Your direct payment is calculated on your "base acres." They keep a running average of how much you grew on your land (or how much somebody grew on your land if it wasn't you), and that yield determines how much you get in government cash. During the past farm bill debate, grain prices were high and farmers were doing well, but the direct payments kept flowing in. And of course, everyone moaned and groaned about how much money we were wasting on farmers who didn't need it.
I think our subsidy system is screwed up and stupid, but I do think we need SOMETHING. If we scrap the current subsidy system, telling farmers "too bad" isn't an option. Farmers are stuck in a sort of prisoner's dilemma.
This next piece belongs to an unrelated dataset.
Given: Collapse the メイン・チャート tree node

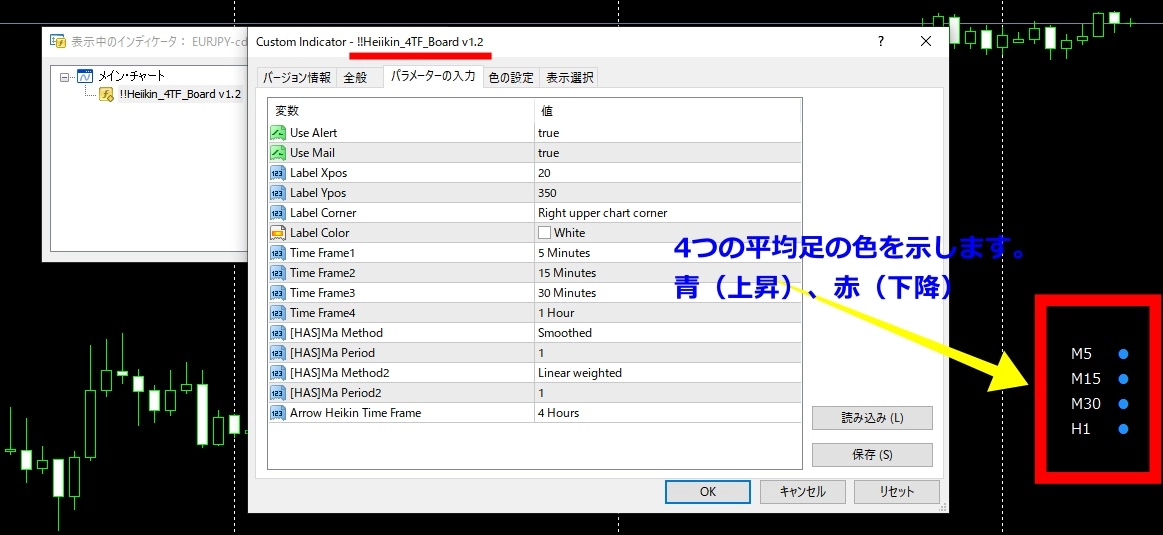Looking at the screenshot, I should coord(65,76).
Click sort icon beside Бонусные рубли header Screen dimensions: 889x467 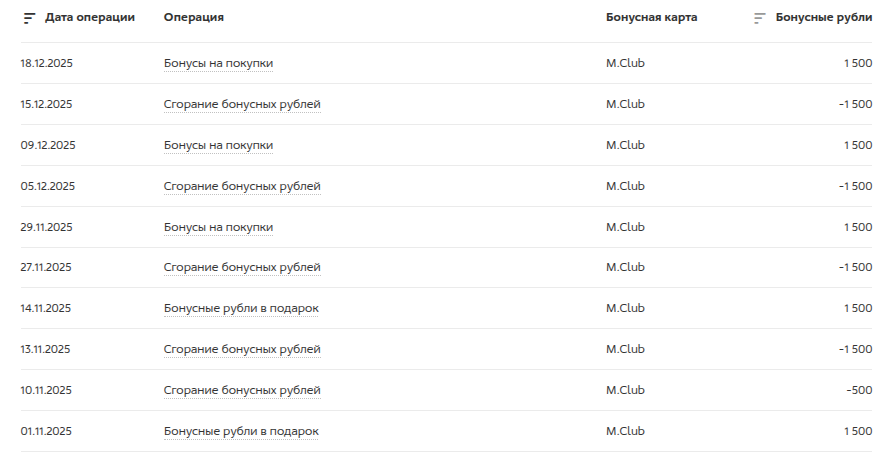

No matter whether prices are low or high, they still do best when they produce the maximum amount they can. Ideally, demand will outweigh supply and prices will be high. By producing the max possible, the farmer will reap the maximum amount of profit. But when ALL farmers produce the max possible, we end up with a glut of supply and low prices - barring some natural disaster.
Back to the direct payments, there's been a lot of anger in the media over direct payments going to "millionaire farmers." We subsidize farmers because a stable food supply is a matter of national security. If a farmer's nowhere close to going under, why are we paying him or her anyway? Just to be nice? According to Tom Laskawy:
The 2008 Farm Bill reduced the limit for adjusted gross income from $2.5 million to a three-year average of $500,000 of non-farm income. After three years of non-farm income averaging above $500,000, a farmer or entity would lose eligibility for commodity or disaster payments. To qualify for direct payments, farmers or farm entities must also have a three-year average adjusted-gross income of $750,000 or less in farm income.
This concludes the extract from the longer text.